Trailblazing women of UK tech: Sarah Turner

Angela Logan, March 8, 2020 6 min read

Sarah Turner is an entrepreneur and angel investor in female-founded companies. Already we stan.

She is the founder and CEO of Angel Academe, an angel network made up of majority women, who invest in companies with at least one female founder. Since starting the network in 2014, Angel Academe now has more than 400 investors, 70% of whom are women. Passionate about fixing the lack of diversity in the tech and investment space, Sarah serves on the board at UK Business Angels Association.

“I was quite often the only woman in the room”

I’ve worked in tech for my whole career. I was often introducing startups I’d met to investors and to corporates as part of their innovation strategy. I had contacts in venture capital firms and I knew a few angel investors. I loved working with startups and eventually got to the point in my life where I had some available capital so I could start investing myself. I knew that being on the other side of the table and learning how investors think about opportunities would make me a much better advisor too. 

It’s very different looking at a business through an investor lens, so even though I felt that I had good instincts, I knew there were a whole set of other skills I’d need. So I joined various Angel groups in London keen to learn all about it. However, it wasn’t the fun and collaborative experience that I was hoping it would be and I was quite often the only woman in the room. It gave me the idea to set up a group specifically for women like me, who already were or might be interested in doing some angel investing together.

“I noticed something different going on when women pitched”

I also wanted to be part of a group that provided a better experience for female founders raising funding because I noticed something different going on when women pitched. There’s a lot of research around how women get asked different questions by investors when they pitch; they are more likely to be asked “prevention” rather than “promotion” questions. Research has also shown that exactly the same pitch delivered by a man versus a woman is more likely to get investment. I saw that in practice with my own eyes, and the idea of women backing women was born.

Given request 1: According to the profile of Sarah Turner, how many investors does Angel Academe now have?

Pointing records for text and elements
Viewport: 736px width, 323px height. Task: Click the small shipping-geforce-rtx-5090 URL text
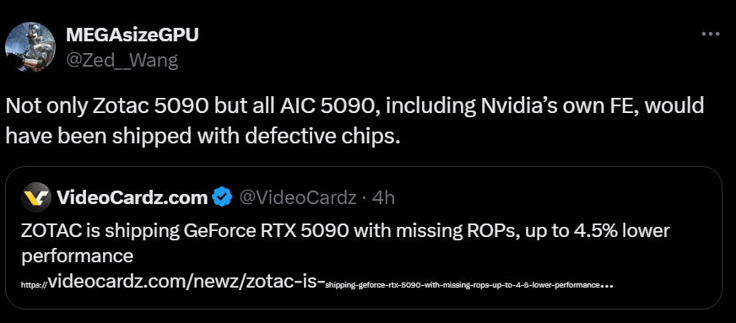(x=463, y=284)
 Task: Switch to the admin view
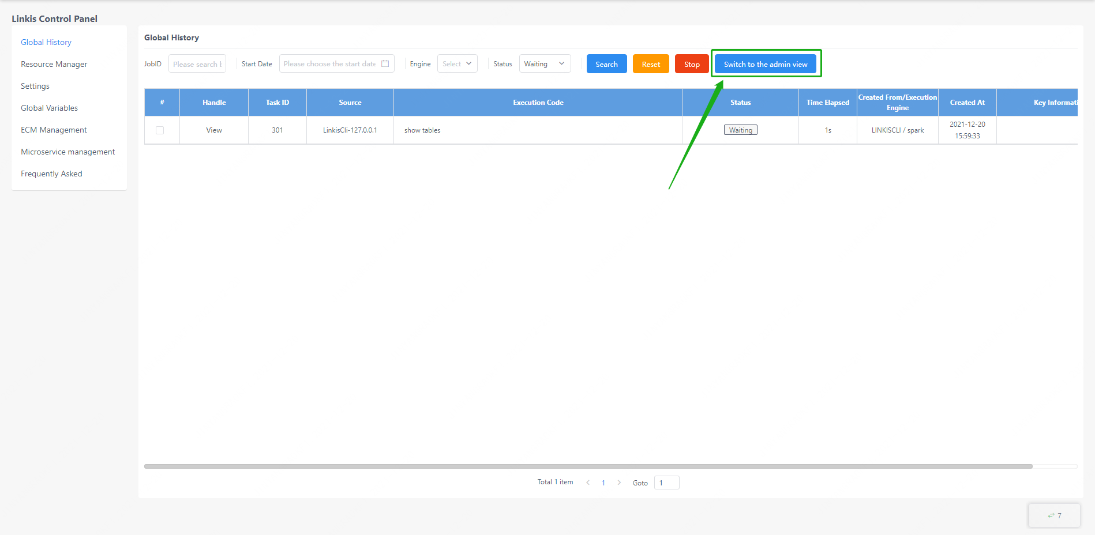pyautogui.click(x=765, y=64)
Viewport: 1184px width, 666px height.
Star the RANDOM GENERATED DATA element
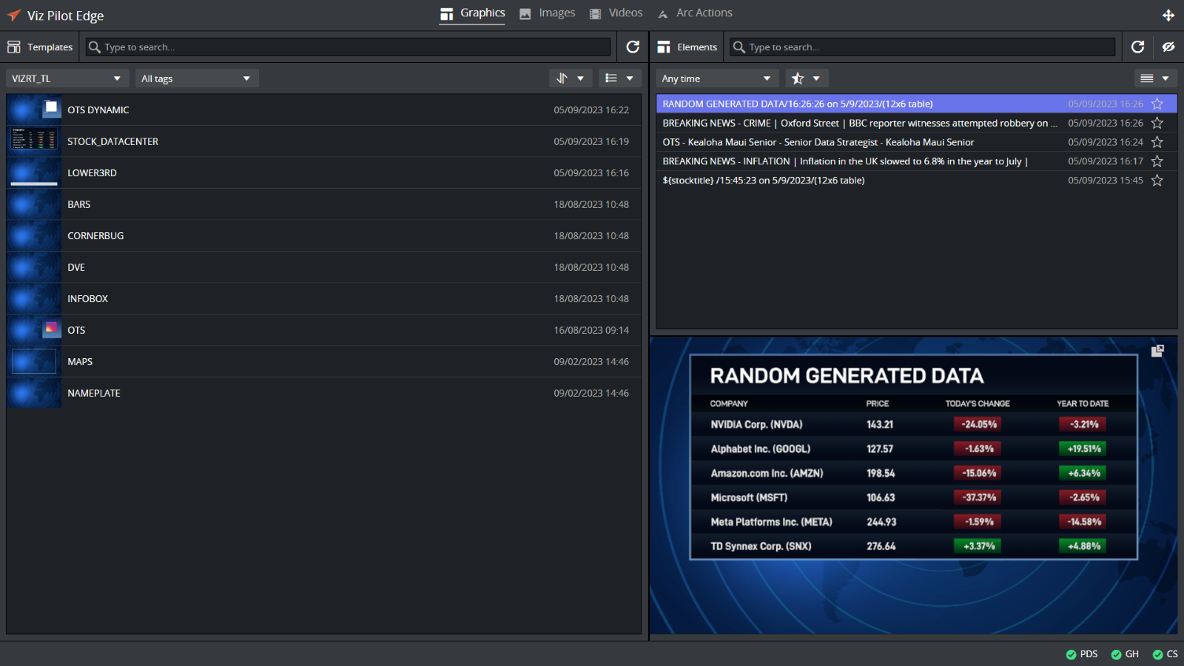1157,104
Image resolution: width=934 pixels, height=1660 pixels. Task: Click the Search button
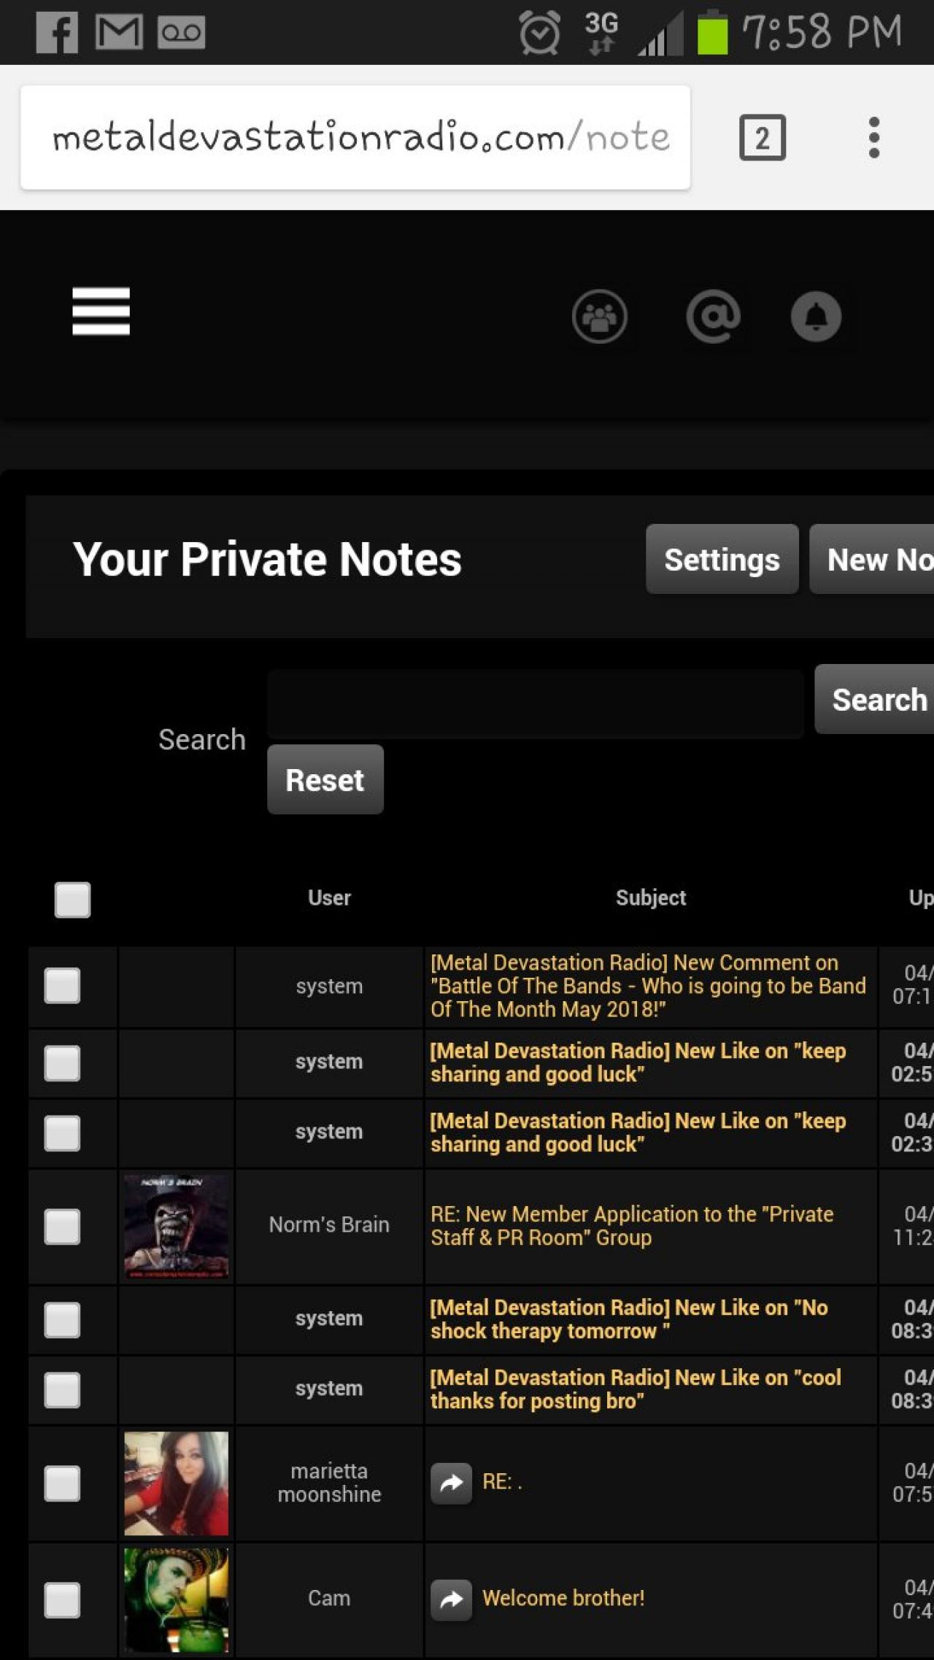point(876,699)
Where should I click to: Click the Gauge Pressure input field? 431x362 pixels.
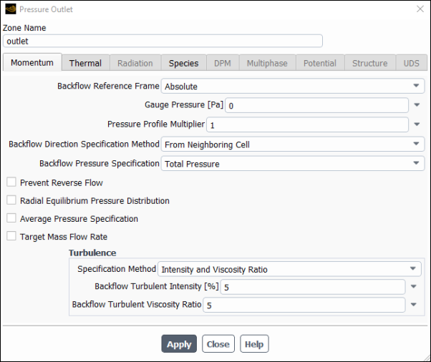coord(315,105)
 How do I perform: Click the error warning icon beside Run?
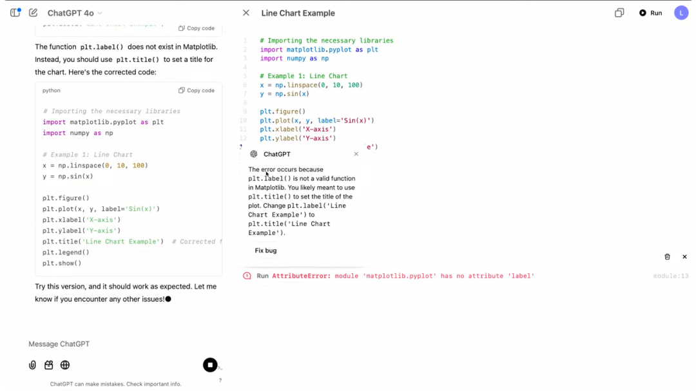pyautogui.click(x=247, y=276)
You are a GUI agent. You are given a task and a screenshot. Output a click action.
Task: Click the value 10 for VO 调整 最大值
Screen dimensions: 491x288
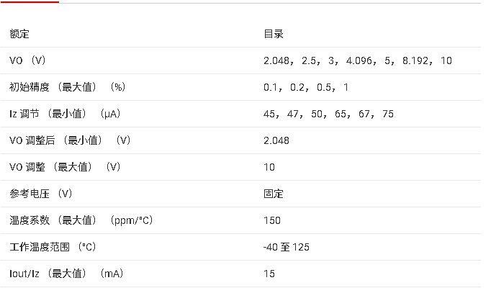[x=269, y=167]
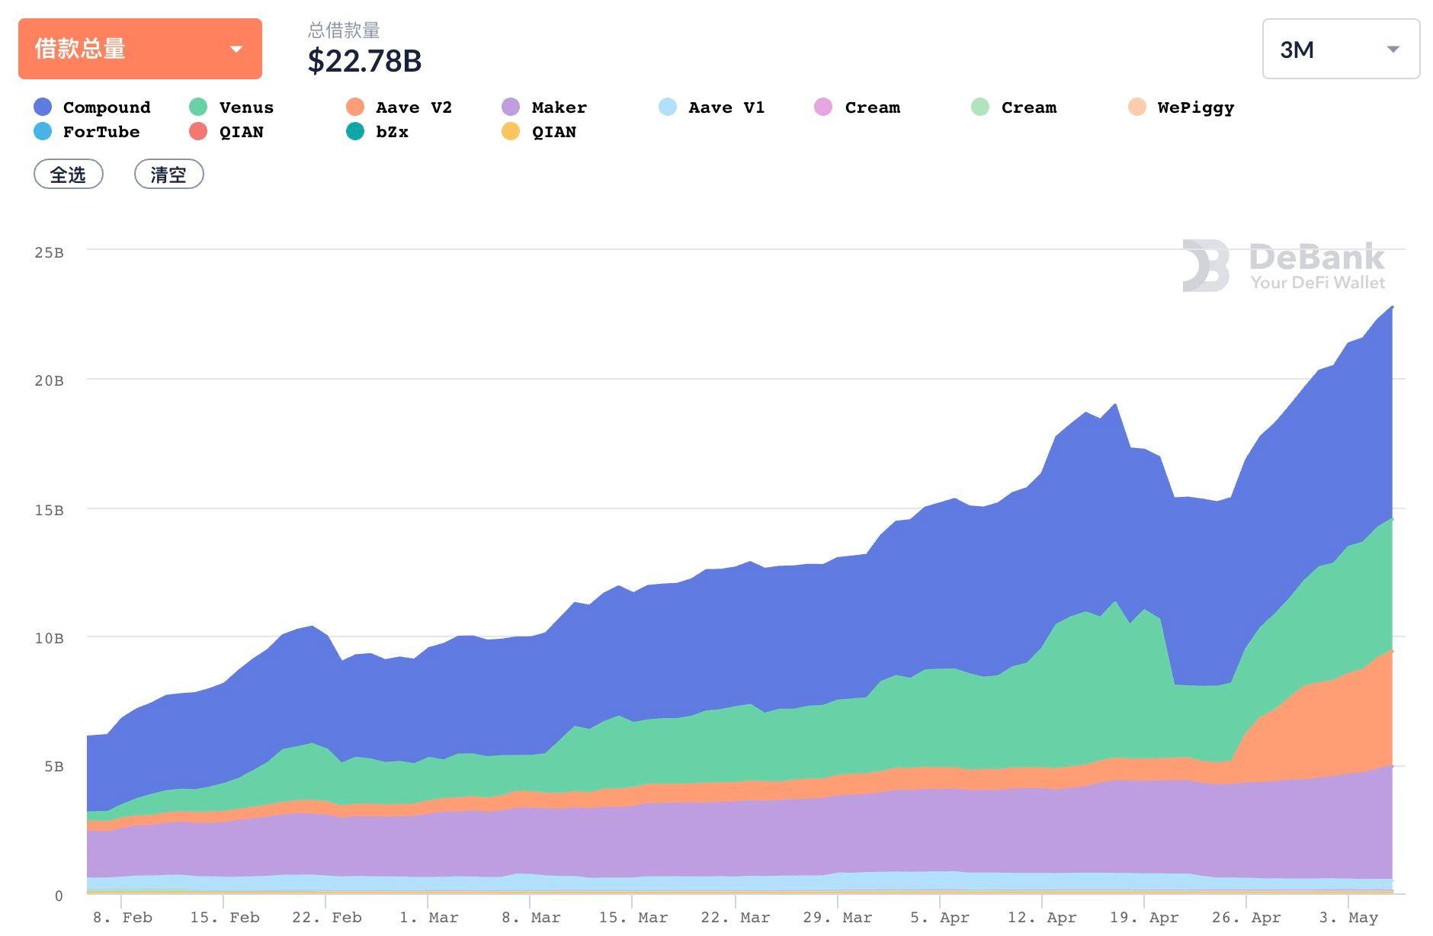Click the 清空 clear button

(168, 174)
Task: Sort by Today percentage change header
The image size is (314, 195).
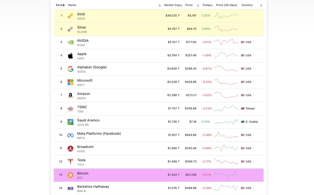Action: [x=207, y=5]
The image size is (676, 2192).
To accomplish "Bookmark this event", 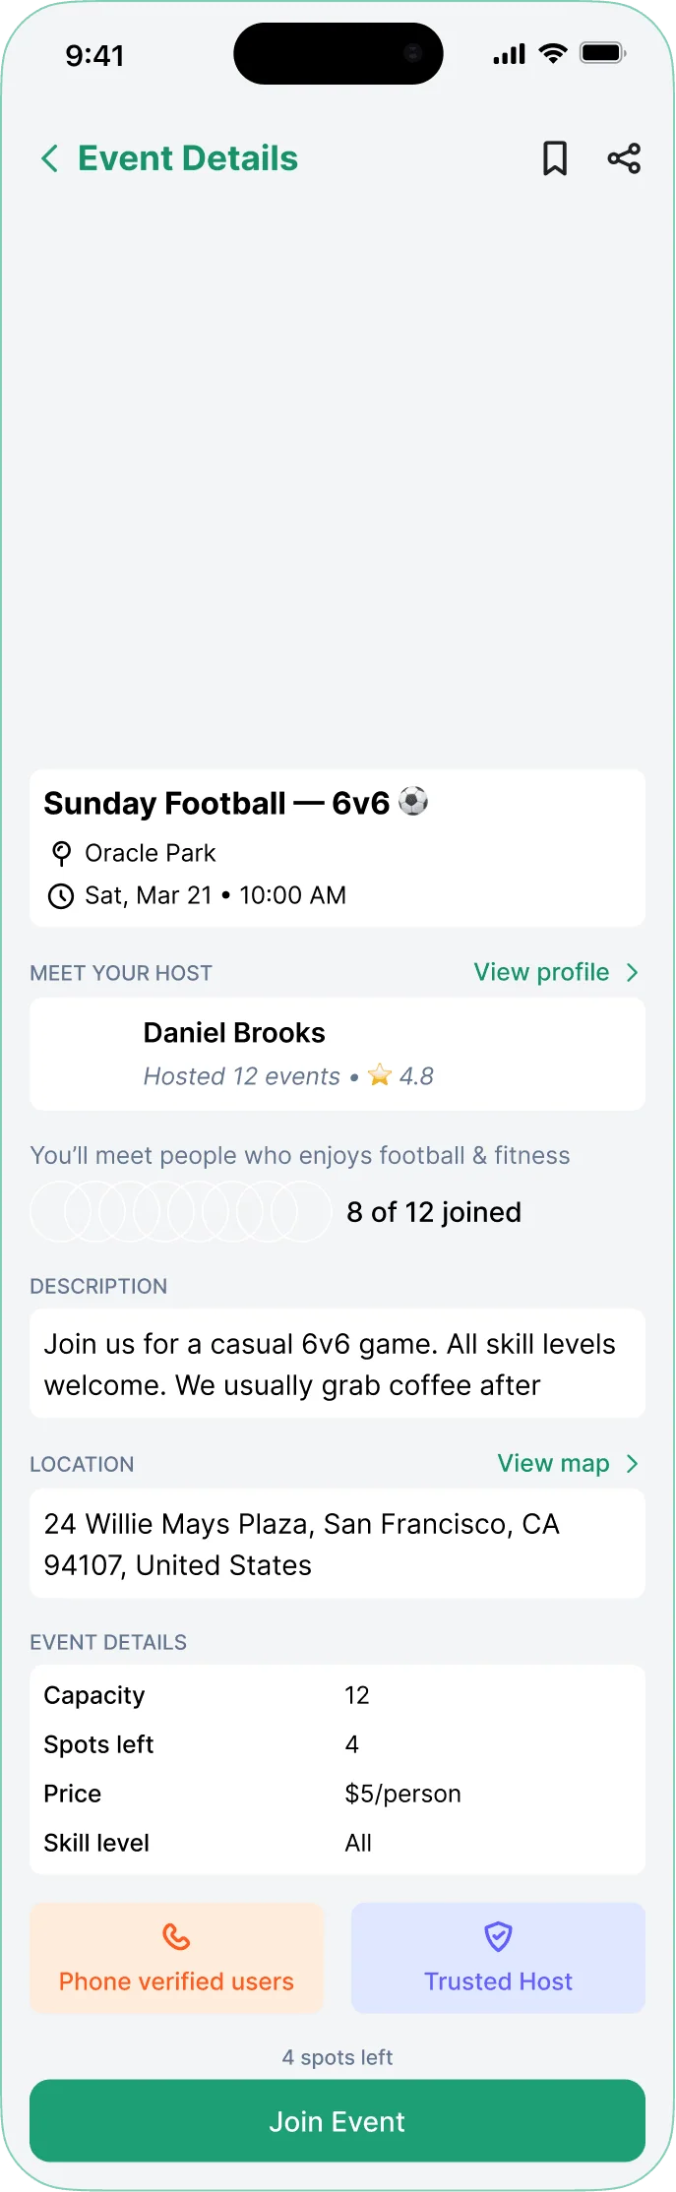I will point(555,157).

Given request 2: Pull out every line of the entries that contains the string "width".

Final result 1: More than 400 investors, 70% of whom are women.

Final result 2:
Viewport: 736px width, 323px height. Task: Click the small shipping-geforce-rtx-5090 URL text
Viewport: 1184px width, 666px height.
Image resolution: width=934 pixels, height=1660 pixels. Task: Click the Search button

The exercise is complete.